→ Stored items
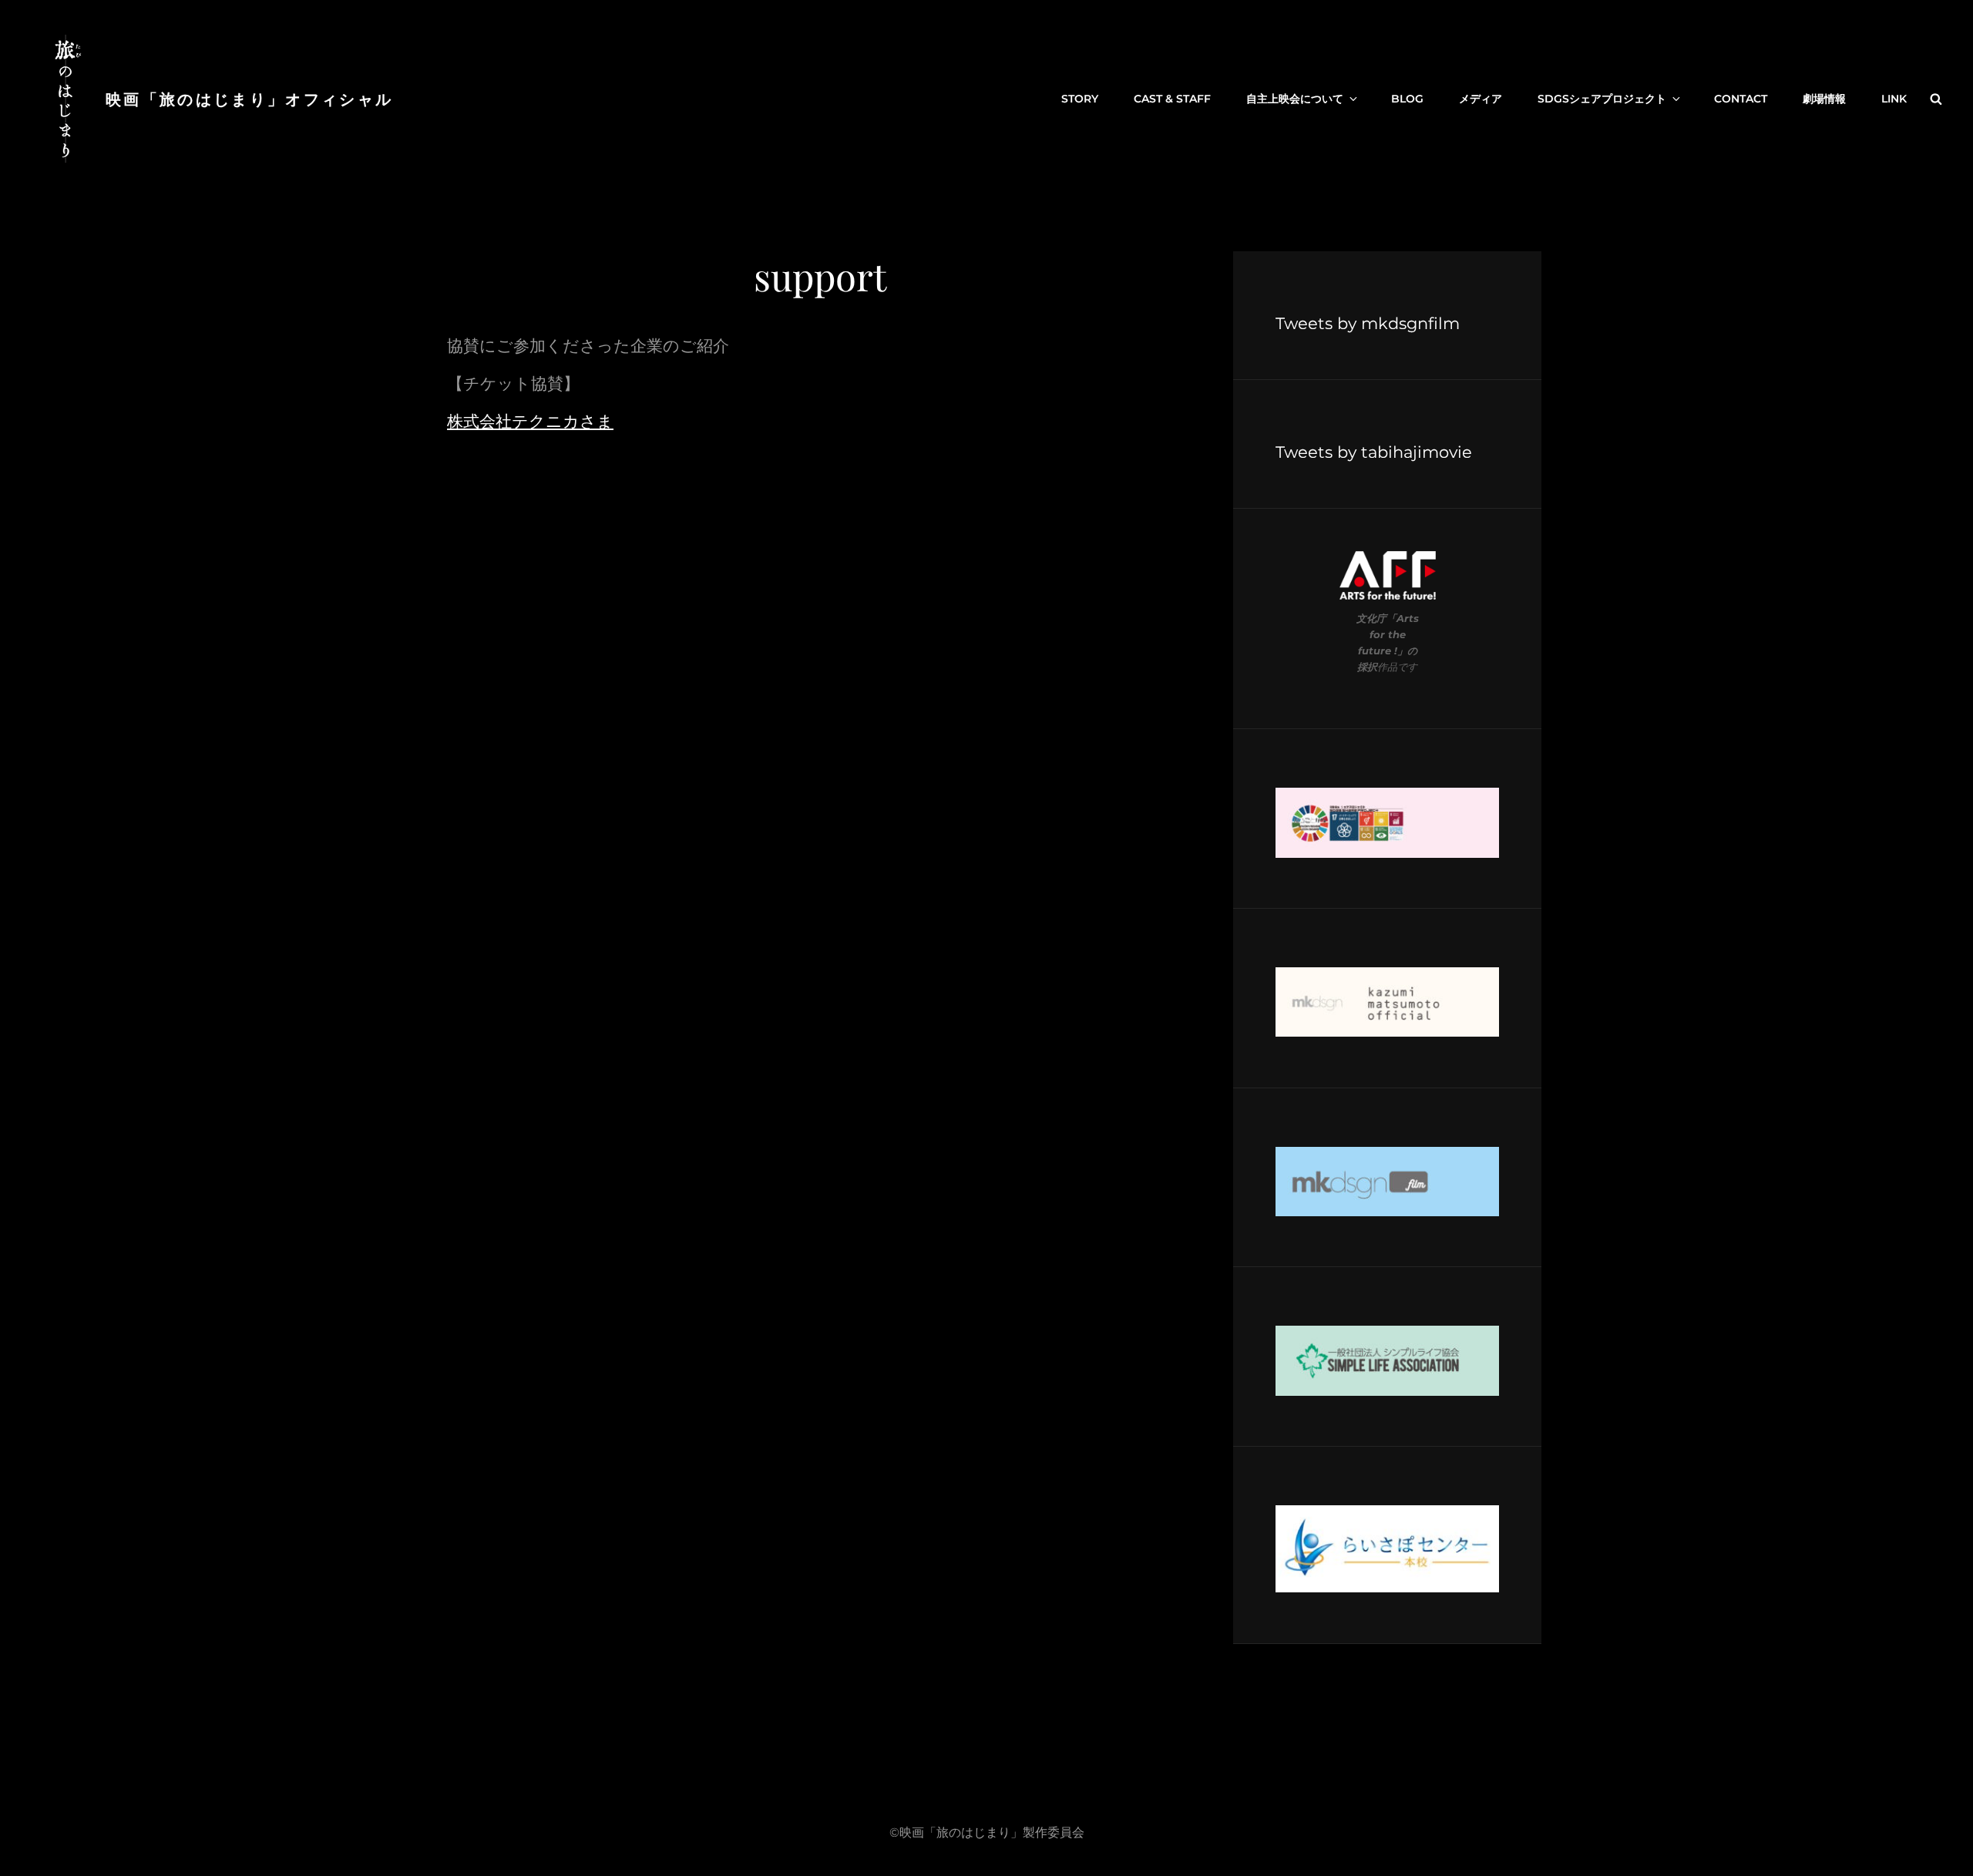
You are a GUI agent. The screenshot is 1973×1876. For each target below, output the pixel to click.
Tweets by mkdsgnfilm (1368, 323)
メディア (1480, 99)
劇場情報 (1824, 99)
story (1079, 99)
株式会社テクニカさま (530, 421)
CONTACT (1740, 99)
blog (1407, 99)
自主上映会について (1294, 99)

→ WHAT YOU NEED TO DO
Your answer must consist solely of the lines from the one containing "Tweets by mkdsgnfilm (1368, 323)" through the last line of the entries, reproduced exactly.

→ FINISHED TASK
Tweets by mkdsgnfilm (1368, 323)
メディア (1480, 99)
劇場情報 (1824, 99)
story (1079, 99)
株式会社テクニカさま (530, 421)
CONTACT (1740, 99)
blog (1407, 99)
自主上映会について (1294, 99)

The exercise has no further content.